Comer pimenta pode ajudá-lo a viver mais?

Pessoas que comem pimentas podem ser mais propensas a ter vidas mais longas, sugere um novo estudo. Neste estudo, os pesquisadores descobriram que comer pimentas está associado a um risco 12% menor de morte, particularmente causadas por problemas cardíacos ou AVCs; o estudo durou 19 anos. No entanto, alguns especialistas afirmam que os resultados devem ser vistos com cautela.


Não está claro “se comer pimenta é o que faz com que os resultados sejam assim, ou se as pessoas que comem pimentas são simplesmente mais propensas a desenvolver comportamentos saudáveis”, disse Keith Ayoob, nutricionista e professor da Albert Einstein College of Medicine em Nova York, que não participou do estudo.

Existem muitas razões para incluir pimentão na sua dieta, como por exemplo seus diversos nutrientes e antioxidantes. No entanto, o estudo sugeriu apenas que pimentas podem ajudar a viver mais; são necessárias mais pesquisas para mostrar se pessoas que comem pimentas são menos propensas a morrer durante o período de estudo.

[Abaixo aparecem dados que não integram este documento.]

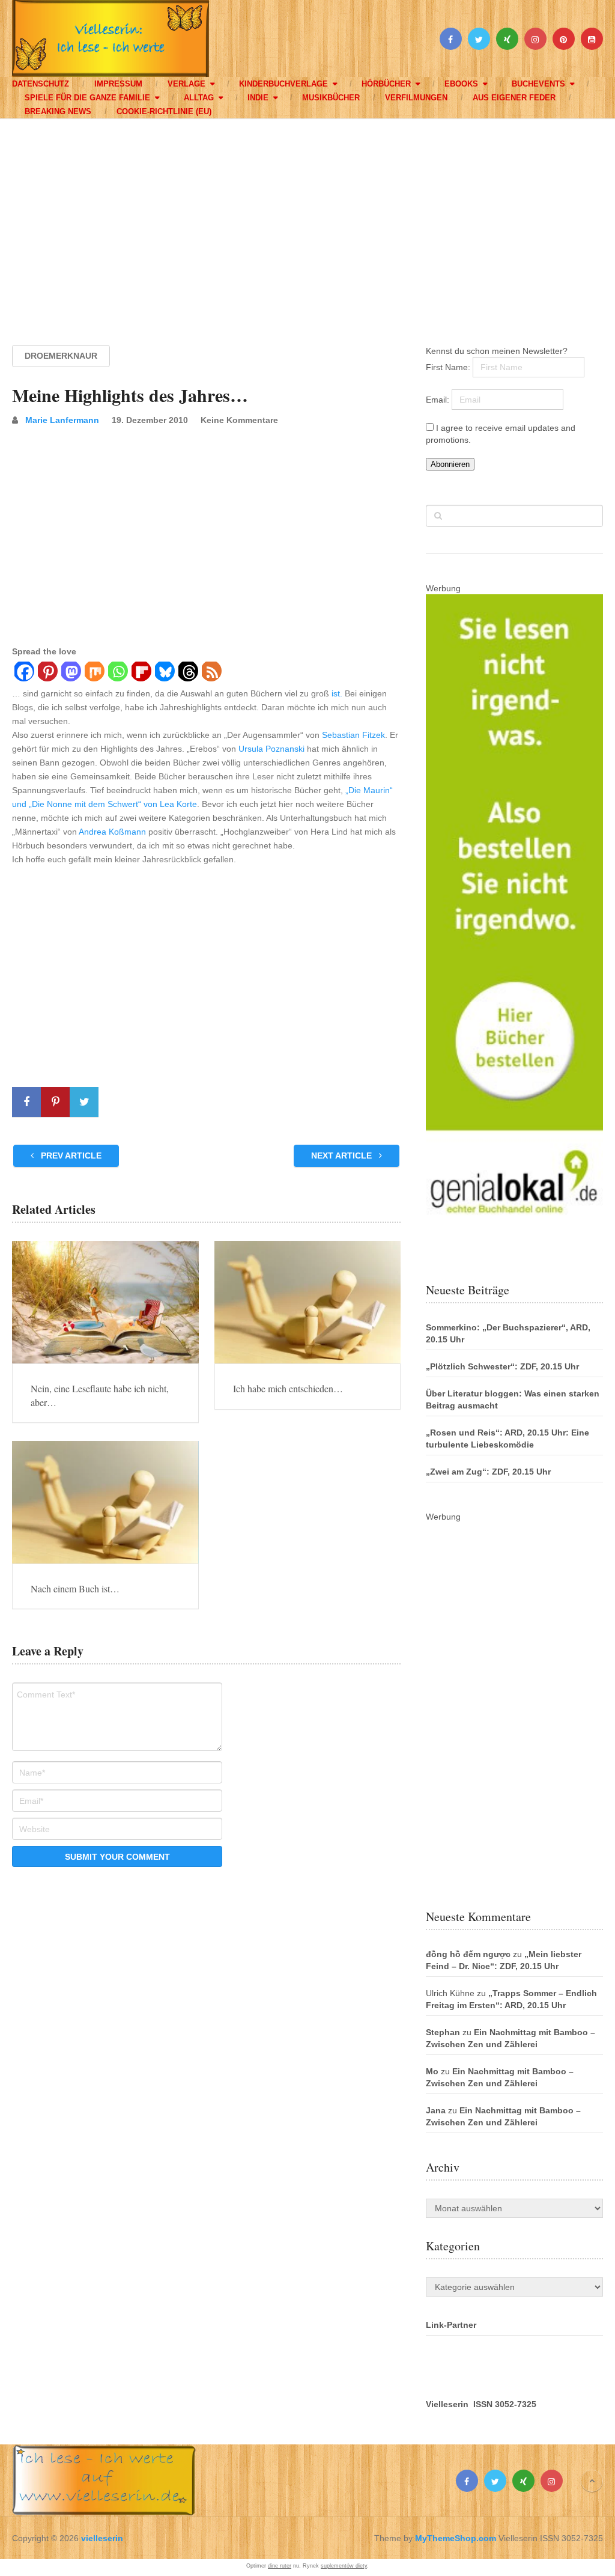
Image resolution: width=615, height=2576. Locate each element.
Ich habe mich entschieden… (288, 1388)
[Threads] (187, 673)
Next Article (342, 1155)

“Nós realmente não podemos provar os resultados”, disse Ayoob.
No estudo, os pesquisadores analisaram dados de mais de 16.000 adultos que participaram do National Health and Nutrition Examination Survey (NHANES) entre 1988 e 1994. NHANES é uma pesquisa anual realizada pelos Centros de Controle e Prevenção de Doenças, que recolhe informações sobre hábitos de saúde e alimentares dos estadunidenses.

 A pesquisa incluiu uma pergunta sobre se os participantes haviam comido pimenta no mês anterior (os participantes foram instruídos a não incluir pimenta vermelha moída). Todos os participantes que indicaram ter comido qualquer quantidade de pimenta no mês passado foram considerados “consumidores de pimenta”.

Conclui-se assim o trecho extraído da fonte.